Colin Etnire: The problem with those grey-to-green transition opportunities is that there is so much capital chasing them. As a buyout firm without a specific transition mandate, we are unlikely to compete with transition funds for an impact-orientated asset.
“The problem with grey-to-green transition opportunities is that there is so much capital chasing them”
Colin Etnire,
BC Partners
Having said that, we do see opportunities to create value by repositioning assets towards transition. For example, we own a waste management business in North America. We have pursued a whole range of initiatives there from recycling to gas capture and natural gas conversion. All of a sudden, that becomes a much more interesting proposition for investors than a company that just picks up your trash. The cost of capital goes down when you pivot your assets.
Bhavika Vyas: We are increasingly favouring B2B models over B2C models, moving away from meat substitutes and sustainable fabrics, for example, and focusing more on things like sustainable plastics.
Nishesh Kumar: I would agree that there are some very interesting ideas being developed in the B2B space.

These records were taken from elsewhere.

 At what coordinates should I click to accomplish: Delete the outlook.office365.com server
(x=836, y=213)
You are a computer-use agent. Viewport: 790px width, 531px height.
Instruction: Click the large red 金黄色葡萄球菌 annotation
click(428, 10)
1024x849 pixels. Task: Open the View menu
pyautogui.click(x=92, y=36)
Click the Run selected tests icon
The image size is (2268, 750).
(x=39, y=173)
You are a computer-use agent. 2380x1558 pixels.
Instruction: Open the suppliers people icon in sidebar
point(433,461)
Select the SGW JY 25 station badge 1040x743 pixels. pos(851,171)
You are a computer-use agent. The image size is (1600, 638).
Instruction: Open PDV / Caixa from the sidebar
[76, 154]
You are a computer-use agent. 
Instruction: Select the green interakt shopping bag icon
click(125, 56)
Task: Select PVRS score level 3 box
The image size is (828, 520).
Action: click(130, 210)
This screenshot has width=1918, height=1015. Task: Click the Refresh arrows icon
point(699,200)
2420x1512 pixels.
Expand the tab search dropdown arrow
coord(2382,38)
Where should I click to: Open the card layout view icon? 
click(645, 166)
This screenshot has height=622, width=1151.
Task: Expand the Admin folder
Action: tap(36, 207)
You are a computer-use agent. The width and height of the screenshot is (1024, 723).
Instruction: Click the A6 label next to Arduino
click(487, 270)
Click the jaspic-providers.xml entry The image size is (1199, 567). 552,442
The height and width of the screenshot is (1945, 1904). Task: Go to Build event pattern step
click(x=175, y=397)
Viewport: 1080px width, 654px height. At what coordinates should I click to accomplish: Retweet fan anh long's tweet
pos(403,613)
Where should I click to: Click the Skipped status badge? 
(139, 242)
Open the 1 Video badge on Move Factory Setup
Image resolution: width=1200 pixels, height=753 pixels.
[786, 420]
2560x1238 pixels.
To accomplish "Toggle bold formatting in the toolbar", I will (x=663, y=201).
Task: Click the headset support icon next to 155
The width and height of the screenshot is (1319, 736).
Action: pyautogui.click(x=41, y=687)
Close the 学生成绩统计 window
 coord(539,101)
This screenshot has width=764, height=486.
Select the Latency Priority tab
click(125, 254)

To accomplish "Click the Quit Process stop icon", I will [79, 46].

Data centres, for example, consume a huge amount of water, but there are really good businesses that are coming up with proprietary technologies for cooling to minimise water consumption. These companies are strengthening their clients’ assets by providing these solutions and have long runways to success.
Jeff Cohen: For listed companies, Bloomberg has capabilities where it captures if companies identify whether they believe they face physical climate risks, and highlight if they are taking steps to address the risk. There are companies that identify if they are facing risks but do not disclose that they are addressing these risks. That scenario is an opportunity for engagement.
There is no guarantee that those companies will choose to engage. The quality of the engagement, if successful in prompting a discussion, depends on the person you manage to talk to – and what department they are in and their level of climate expertise.